En el prefacio, recuerda a los lectores que todo sucedió durante el verano de 1902. Meses después, el invierno asolaría ese mundo subterráneo donde Jack London -un californiano alto y fornido- sintió el mismo terror que ante la inmensidad del mar. Todos sus conocidos le habían aconsejado que no lo hiciera; pero él se guiaba por instintos, no por consejos. Y no iba a desatender la llamada de la miseria. 

Sabía lo que se hacía. No era la primera vez que vivía sin techo. En su país, en 1894, después de deslomarse en un molino de yute y en una central eléctrica, se unió a los manifestantes de la Kelly's Industrial Army, y vivió años en la calle. Incluso pasó un mes en la penitenciaría de Erie County. Cuando salió, se embarcó en varias aventuras en alta mar. Volvió a Okland en 1896 para ingresar en la universidad. Solo un año. No tenía suficiente dinero para pagarse las matrículas. Trabajó durante meses en una enlatadora, pero el enlatado era él y decidió volver a la inmensidad del mar. Buscó oro, como tantos otros afectados de fiebre dorada. Enfermó de escorbuto. Y en 1902 viajó a Londres para escribir sobre la guerra de los Boers; pero, una vez allí, le cancelaron el encargo.

Así que decidió escribir sobre los suburbios londinenses. Se vistió con harapos de marinero sin trabajo. Automáticamente, sintió cómo «el valor de mi vida se había abaratado en función de mi ropa». Se adentró en «aquella jungla humana de la que nadie parecía saber nada». Sintió miedo: «Por primera vez en mi vida el miedo a la multitud me aplastó», escribió. Ese miedo lo paralizó durante unos segundos antes de bajarse del coche de caballos que le condujo al submundo. Finalmente, descendió al infierno de ladrillo donde habitaba una raza de hombres de la que nadie quería hablar. Se mezcló con ellos. Las noches que hubo suerte durmió en albergues públicos o al calor de un prostíbulo; las que no, al raso, como todo hijo de vecino en los barrios del East End.
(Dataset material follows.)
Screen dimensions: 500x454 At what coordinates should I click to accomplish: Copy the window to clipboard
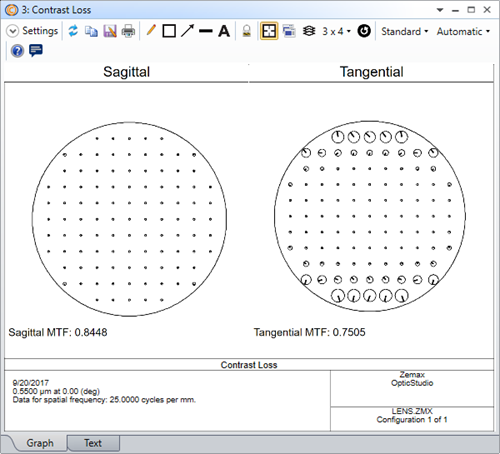click(91, 31)
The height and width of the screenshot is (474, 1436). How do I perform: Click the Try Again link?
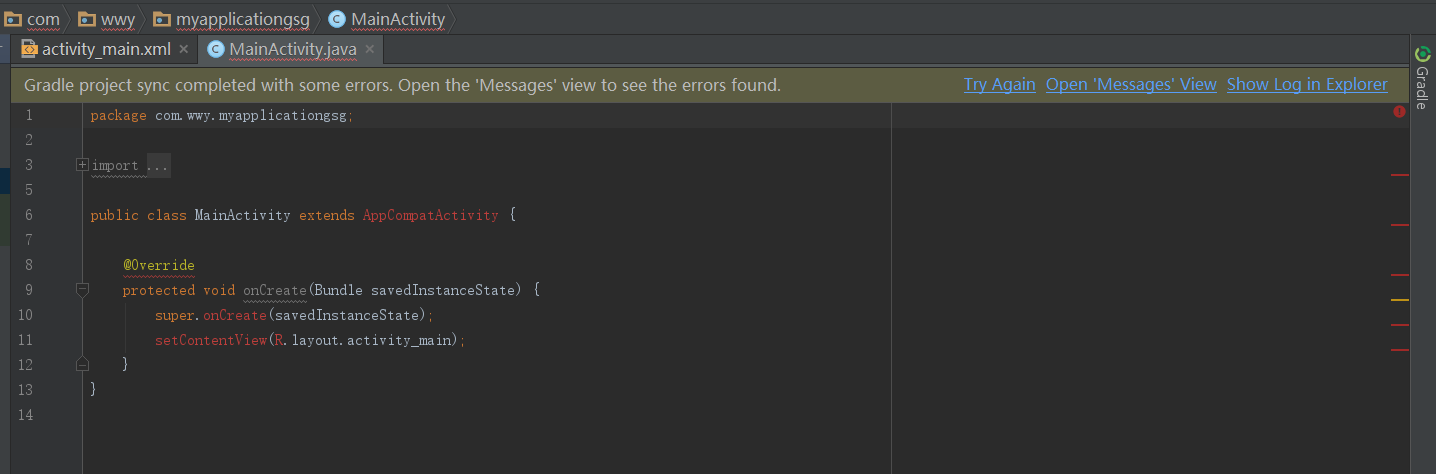tap(999, 85)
Contrastó sus vivencias con artículos periodísticos, estadísticas, opiniones de entendidos. Aprendió que los números no pasan hambre. Pensó que ningún Dios aguantaría con la mirada alta todas aquellas desgracias. La única felicidad para esas gentes era la pinta y la pipa al final del día, mientras esperaban el siguiente. Si la máquina de matar llamada Londres les aplastaría, que fuese con la barriga llena. En realidad, todos eran héroes por aguantar un día más. Un viejo de 87 años condecorado con la Cruz Victoria. Mujeres que se vendían por un mendrugo de pan. Viejas sin dientes para masticar. Jóvenes ahogados en el fondo de una botella. Niños andrajosos sin destino. Marineros sin mar. Todos esperando a que «la negra noche de Londres cayese sobre ellos como una negra mortaja».

Jack London se convirtió en un nómada más que, como tantos otros pobres, eran desplazados al este. La ciudad crecía y les reclamaba sus ruinosos pisos para edificar bancos, fábricas, hoteles, edificios oficinas. «No había sitio para ellos en el tejido social mientras todas las fuerzas de la sociedad se dedicasen a empujarles hacia abajo hasta hacerles desaparecer». Al final de su aventura, una pregunta le torturaba: «¿Cómo puedo haceros entender lo que sufriríais si tuvierais que pasar una noche fatigosa en las calles de Londres?», se preguntaba. ¿Alcanzaban las palabras? ¿Podían sus imágenes hacer temblar de frío al lector?